* **Exercise requirements**
I would like the number of lines in the data that contain the word "Viewport". Please give that number alone.

*** Data under study

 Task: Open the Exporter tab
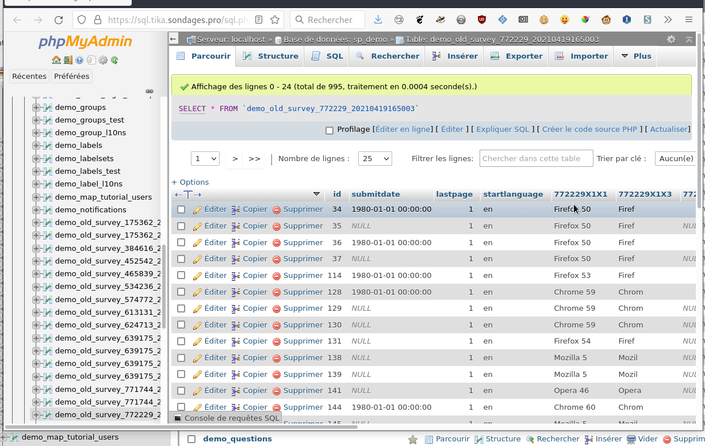(516, 56)
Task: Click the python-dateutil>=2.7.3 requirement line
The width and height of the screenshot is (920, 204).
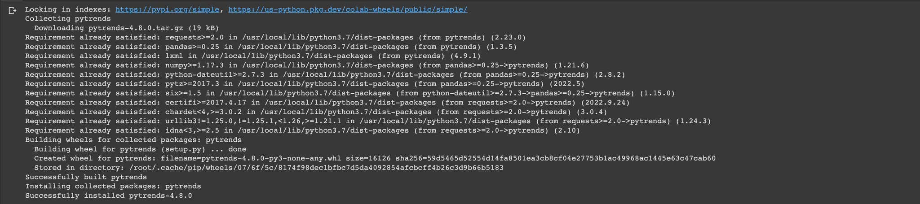Action: pos(324,75)
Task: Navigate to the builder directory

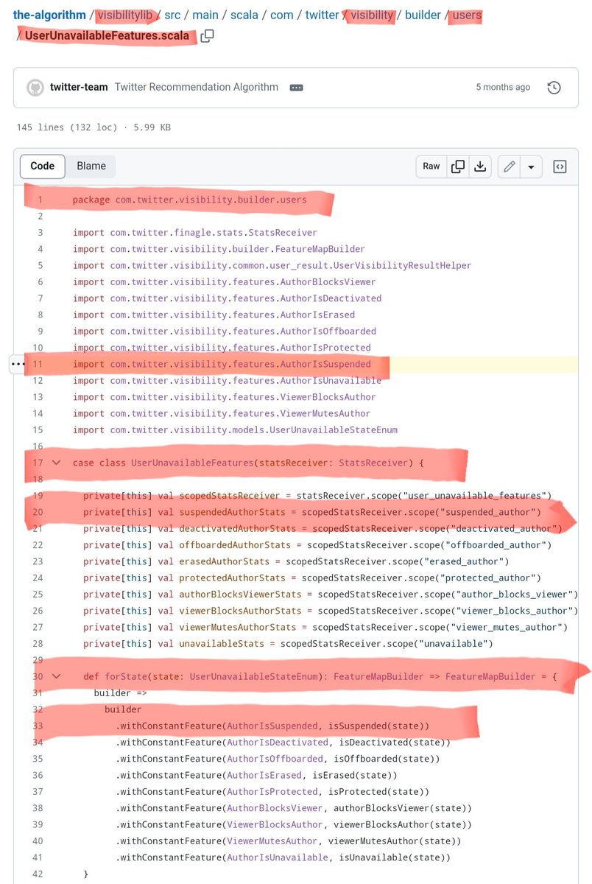Action: 423,15
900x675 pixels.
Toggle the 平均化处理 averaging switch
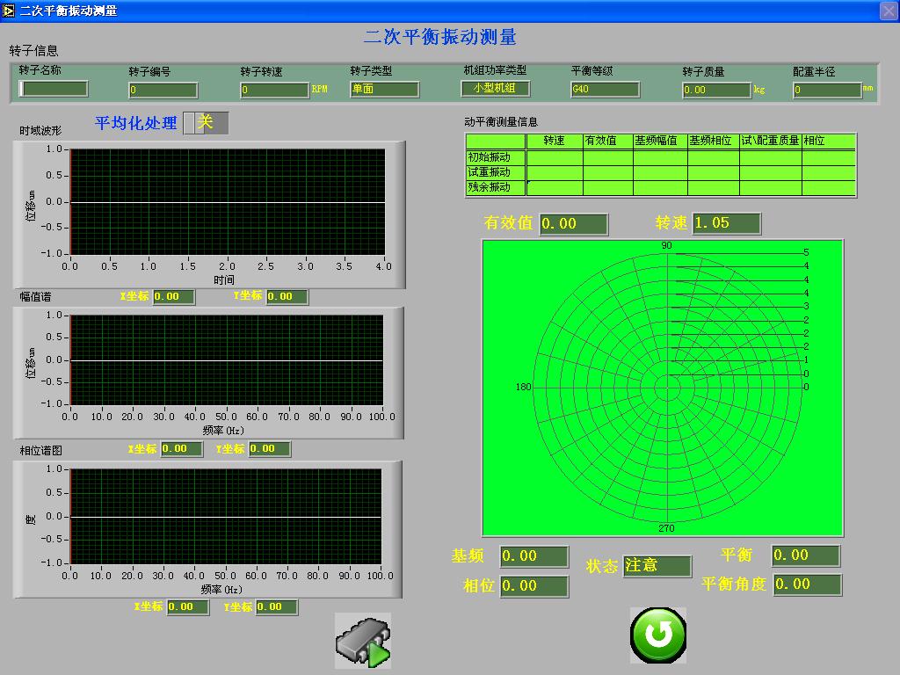(x=206, y=123)
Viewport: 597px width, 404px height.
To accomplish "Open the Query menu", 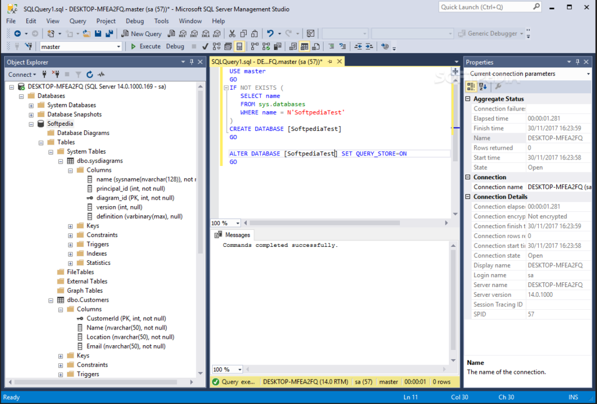I will click(x=77, y=20).
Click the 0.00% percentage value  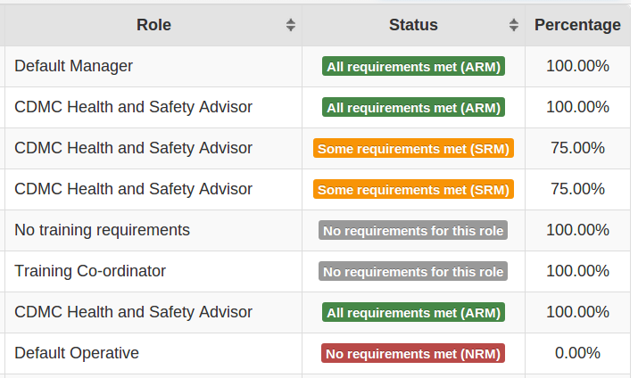pyautogui.click(x=577, y=353)
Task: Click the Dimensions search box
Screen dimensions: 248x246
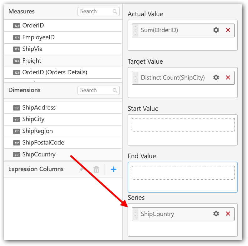Action: coord(95,91)
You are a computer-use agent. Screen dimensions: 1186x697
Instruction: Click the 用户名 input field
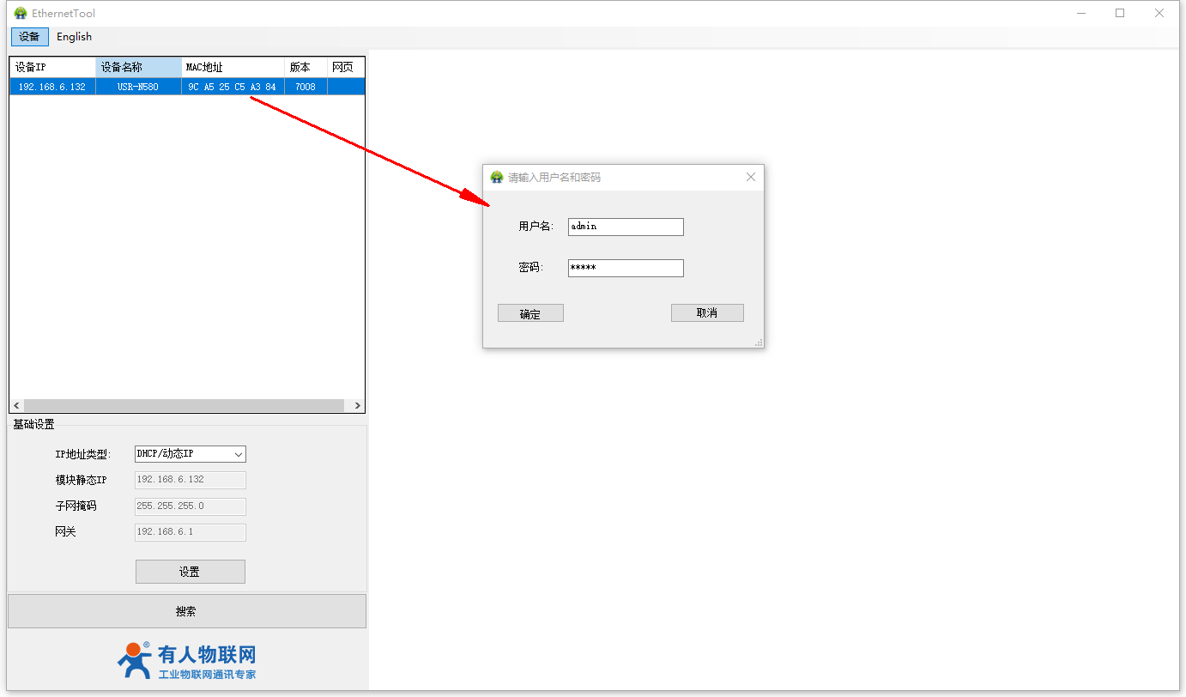coord(626,227)
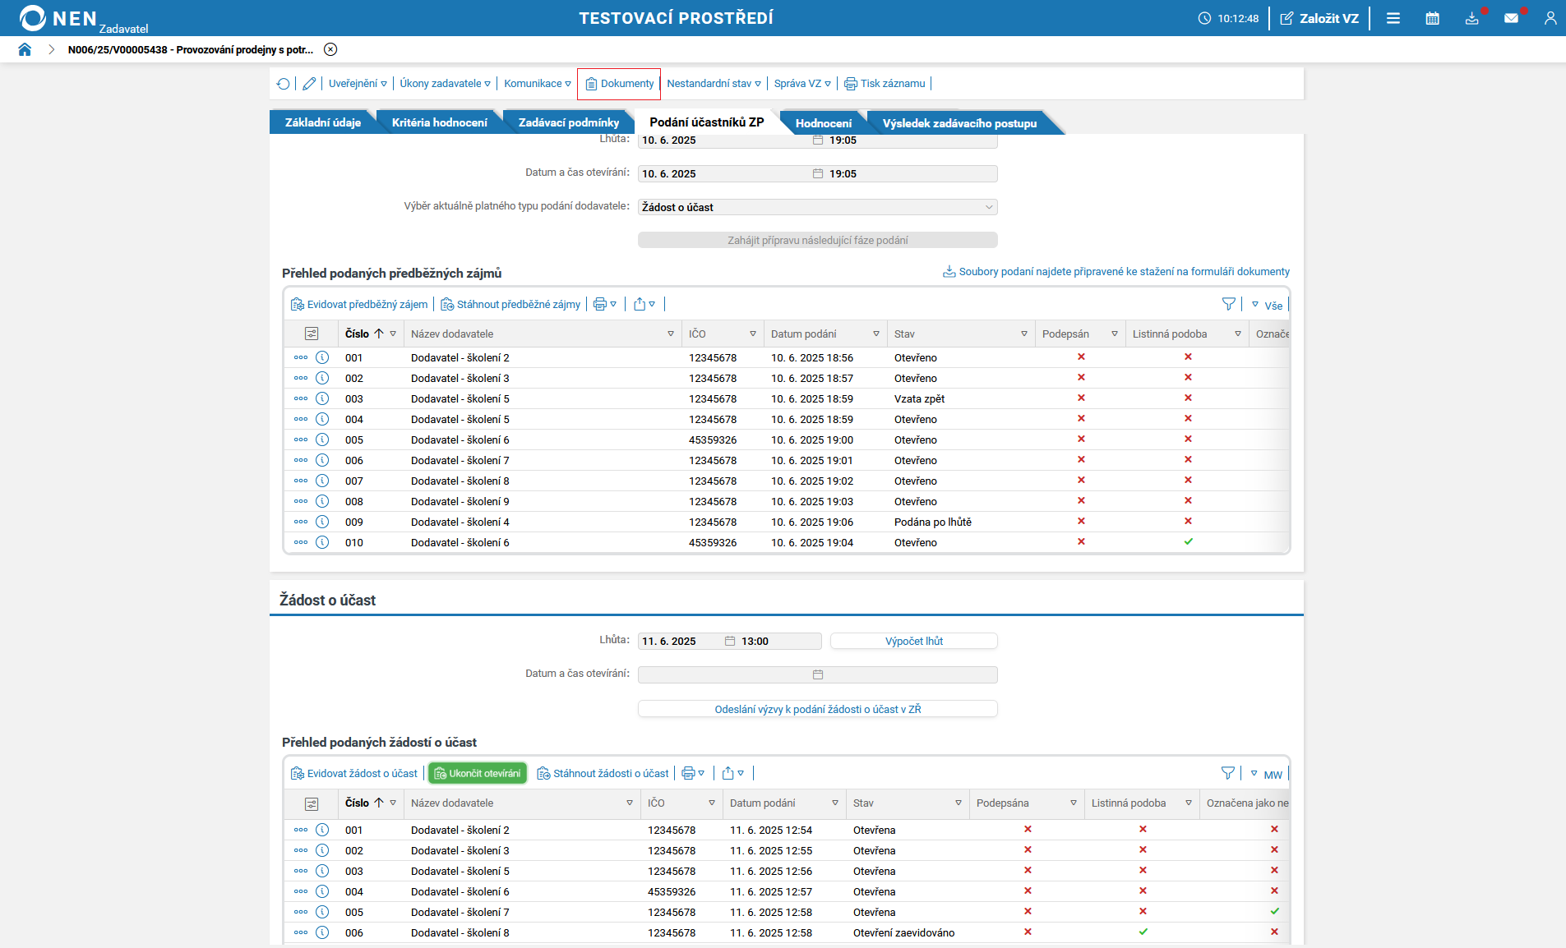1566x948 pixels.
Task: Open the Žádost o účast type dropdown
Action: [817, 207]
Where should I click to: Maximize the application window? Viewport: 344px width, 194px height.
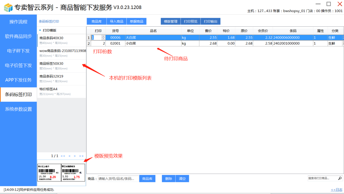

******

* **Answer to this problem**
2